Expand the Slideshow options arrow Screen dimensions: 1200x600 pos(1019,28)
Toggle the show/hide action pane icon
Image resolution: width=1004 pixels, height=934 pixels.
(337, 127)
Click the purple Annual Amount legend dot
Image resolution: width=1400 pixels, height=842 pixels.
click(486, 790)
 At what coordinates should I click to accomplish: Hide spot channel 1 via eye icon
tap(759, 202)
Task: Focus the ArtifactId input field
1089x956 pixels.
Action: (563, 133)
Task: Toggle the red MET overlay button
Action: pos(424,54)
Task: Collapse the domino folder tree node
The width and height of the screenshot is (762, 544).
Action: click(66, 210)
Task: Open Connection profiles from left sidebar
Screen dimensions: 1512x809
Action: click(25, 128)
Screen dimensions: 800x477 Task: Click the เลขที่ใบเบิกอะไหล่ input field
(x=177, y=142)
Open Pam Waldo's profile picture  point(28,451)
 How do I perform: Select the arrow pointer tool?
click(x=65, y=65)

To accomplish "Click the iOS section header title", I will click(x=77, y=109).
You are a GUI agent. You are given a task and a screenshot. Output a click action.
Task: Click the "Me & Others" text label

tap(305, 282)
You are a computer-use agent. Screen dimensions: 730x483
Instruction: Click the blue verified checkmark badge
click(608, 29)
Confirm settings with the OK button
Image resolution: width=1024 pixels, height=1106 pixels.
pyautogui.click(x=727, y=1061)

====

## Directions:
Arrange only the lines of the records above as a numbered list, starting with the line that contains "Screen dimensions: 800x477" and going on through the line that contains "will click(x=77, y=109).". Leave out blank lines.

## Response to the exercise:
1. Screen dimensions: 800x477 Task: Click the เลขที่ใบเบิกอะไหล่ input field
2. (x=177, y=142)
3. Open Pam Waldo's profile picture  point(28,451)
4.  How do I perform: Select the arrow pointer tool?
5. click(x=65, y=65)
6. To accomplish "Click the iOS section header title", I will click(x=77, y=109).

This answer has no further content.